### 課題 A
本文の「今年は梅雨、けっこう後ろ倒しですよね?」から「かり取れて楽なんですけどね。」までを、両端の語句も含めて一字一句そのまま引用してください。
### 課題 B
本文によると、室内の温湿計がだいたい何℃になったらデスクトップPCの使用をやめますか？

### 本文
_ _ _ _ _
雫の形はこの時期見る機会がやっぱり増えますかね。
ありきたりである割には結構マイナーかも。

毎年毎年飽きずに書きますが、今住んでいるアパートの自室にはエアコンが付いていないため、室内に置いた温湿計がだいたい28℃になったらデスクトップPCの使用をやめて、ノートPCとモニタを持ってリビングへ。
接続・起動し直して作業やお仕事を再開、そして夕方涼しくなってきたら自室に移動し直して再作業再開…、というのが僕の夏の生き方なのですが、どうやらそれも今シーズンで最後になりそうで、もう夏場の毎日の部屋の移動をしなくてよくなりそうなのですが、そうなるとこの夏場の毎日のそれが結構しんどいことだったんだなということが分かって来て、人間知らない方が幸せだということはいっぱいあるよな、などと感慨に浸りながら2024年の6月もおしまい。
今年は梅雨、けっこう後ろ倒しですよね?
この分だと来月とか結構雨多そうな気がします。
被害が少ないと良いのですが、水不足もまた嫌ですね。

それよりも、上に書いた「夏場」の生活が早くも始まっていて、もちろんパソコンを使用しているので、そうでない部屋に比べて時期的に早めに来るのは分かっていつつも、毎日28℃になるタイミングを見計らうのに苦労しています。
もう少し夏本番になれば、もう朝から移動を開始しちゃえば良いのでルーティンがしっかり取れて楽なんですけどね。
ただし、今年でそんな生活ともお別れ出来そうという事実があると、自然とそんな苦行だったルーティンも愛おしく思えてしまいます。

思えば、イラストレーターを名乗り始めて最初の10年は、それこそ実家のエアコンの無い自室で、日のよく当たる窓際にPCラックを設置して運用していたものですから、あるものは電源が、またあるものはコンデンサが、そしてあるものはグラフィックボードが日光と、自分の発する熱気にやられて死んでしまい、当の持ち主である自分は、ここまで長くPCとお付き合いすることになった割に何にも知識など持ち合わせていないので、その子たちを救う(修理してあげる)ことが出来ず、お金もなかったので泣く泣く新しいマシンを購入する、という負のスパイラルを送っておりました。
なぜか夏場の温度管理は全く考えられなかったな…。
そこにまで気を回せる人間だったら、もっと経済的に生きられた、そしたら数年前の都内に行く必要も無くなり、ストーリー的には今の着地をしていなかったのかもしれない、そのくらい多くのお金をそんなバカな事象に吸い取られていたものです。
青春ってありますね、誰にでも。
_ _ _ _ _
### 保存データ
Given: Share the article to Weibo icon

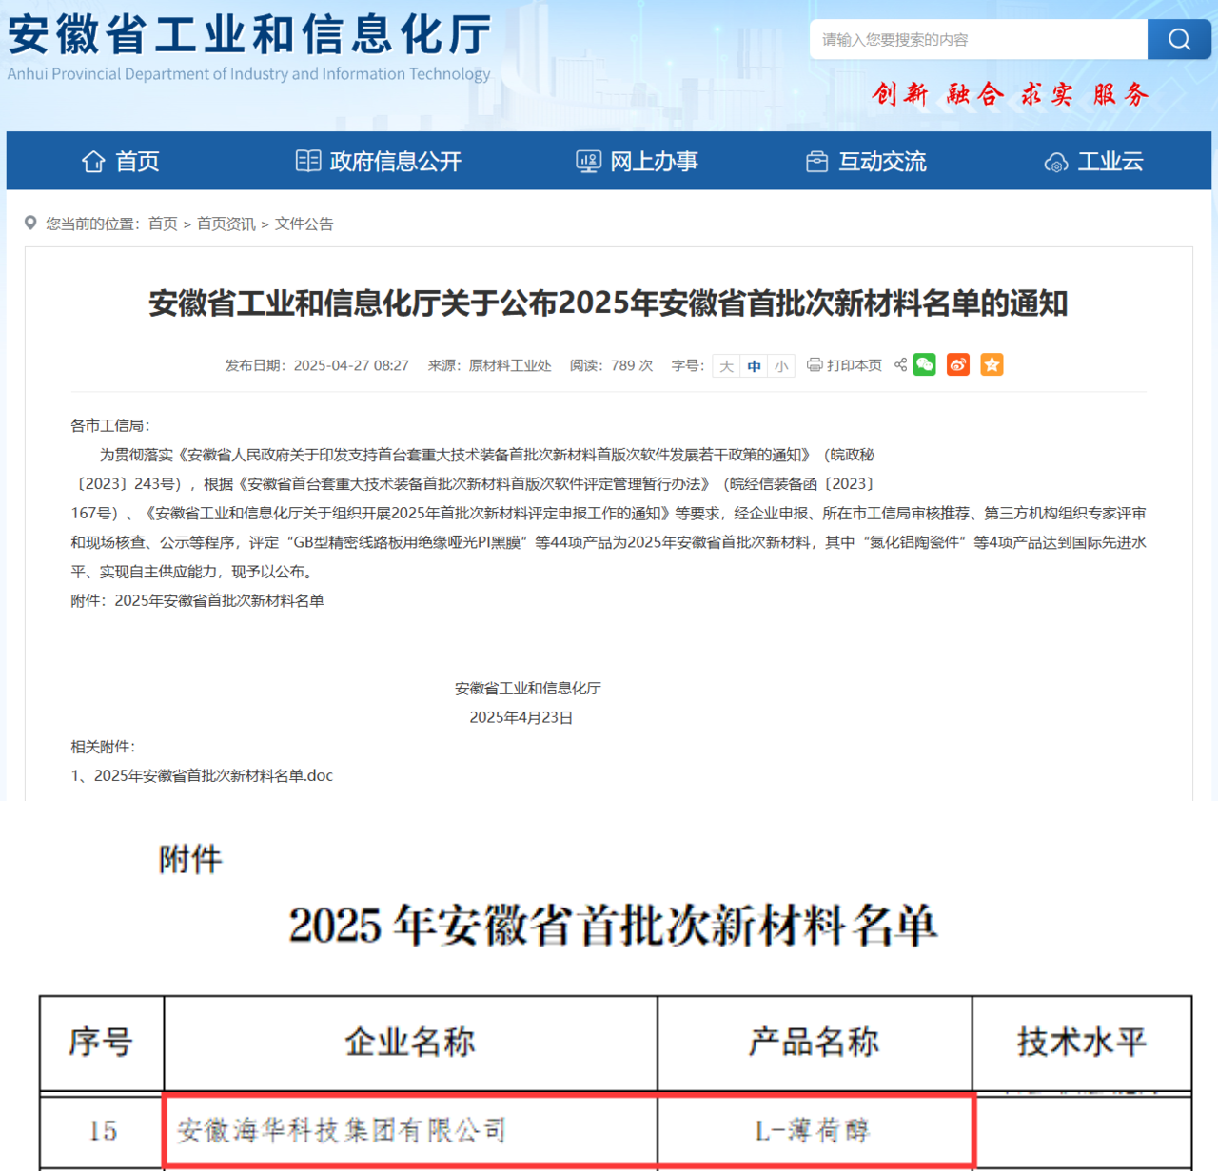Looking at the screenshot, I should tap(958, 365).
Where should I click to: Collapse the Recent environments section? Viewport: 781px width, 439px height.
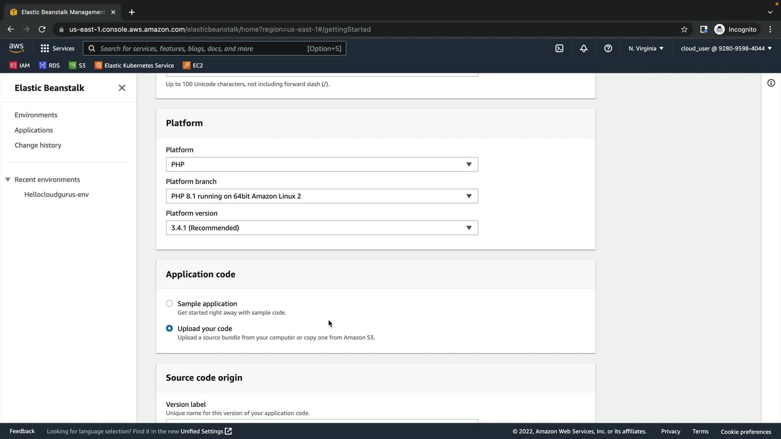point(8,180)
_ _ _ _ _
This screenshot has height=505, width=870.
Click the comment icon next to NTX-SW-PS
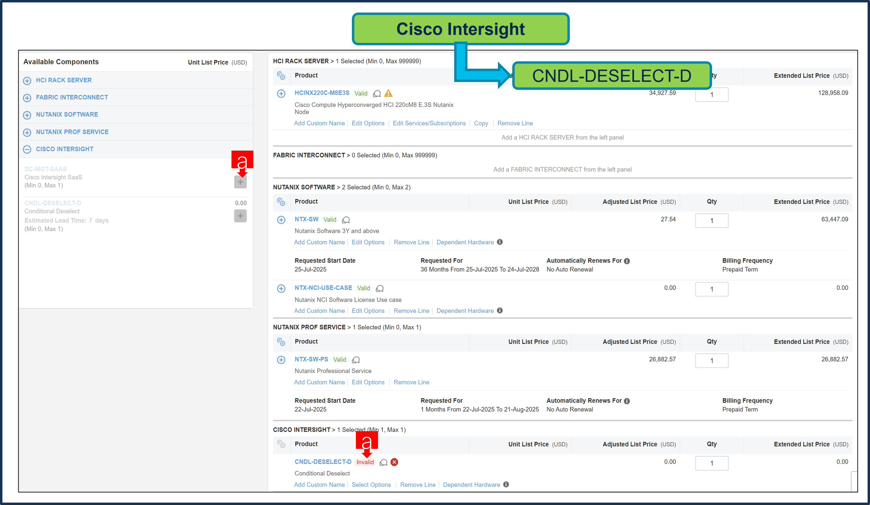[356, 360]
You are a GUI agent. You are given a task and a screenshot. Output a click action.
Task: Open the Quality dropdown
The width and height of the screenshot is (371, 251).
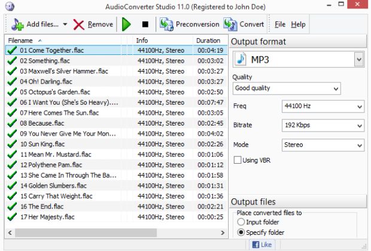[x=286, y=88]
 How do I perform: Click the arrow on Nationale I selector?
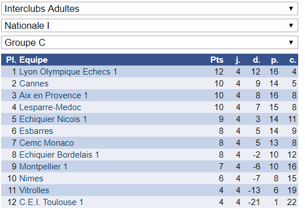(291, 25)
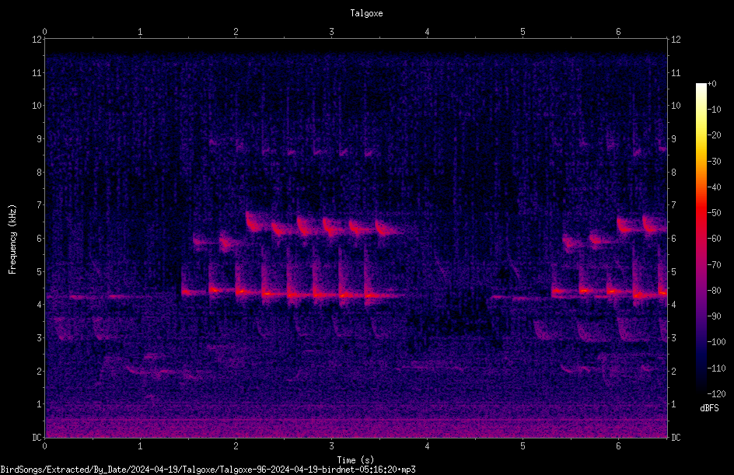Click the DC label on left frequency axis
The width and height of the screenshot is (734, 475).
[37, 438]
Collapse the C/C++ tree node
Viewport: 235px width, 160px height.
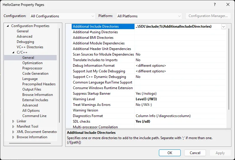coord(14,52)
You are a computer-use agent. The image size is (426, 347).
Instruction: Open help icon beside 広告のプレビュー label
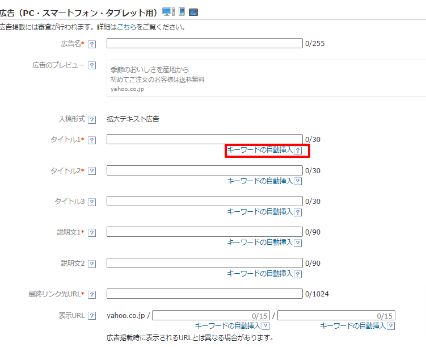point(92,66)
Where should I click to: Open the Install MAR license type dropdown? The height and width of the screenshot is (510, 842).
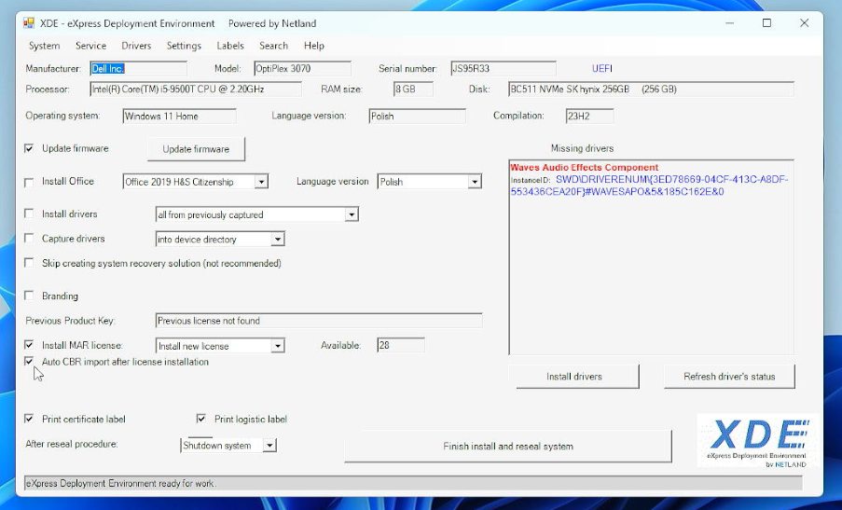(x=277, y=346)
_ _ _ _ _
### 回答 A
今年は梅雨、けっこう後ろ倒しですよね?
この分だと来月とか結構雨多そうな気がします。
被害が少ないと良いのですが、水不足もまた嫌ですね。

それよりも、上に書いた「夏場」の生活が早くも始まっていて、もちろんパソコンを使用しているので、そうでない部屋に比べて時期的に早めに来るのは分かっていつつも、毎日28℃になるタイミングを見計らうのに苦労しています。
もう少し夏本番になれば、もう朝から移動を開始しちゃえば良いのでルーティンがしっかり取れて楽なんですけどね。

### 回答 B
だいたい28℃です。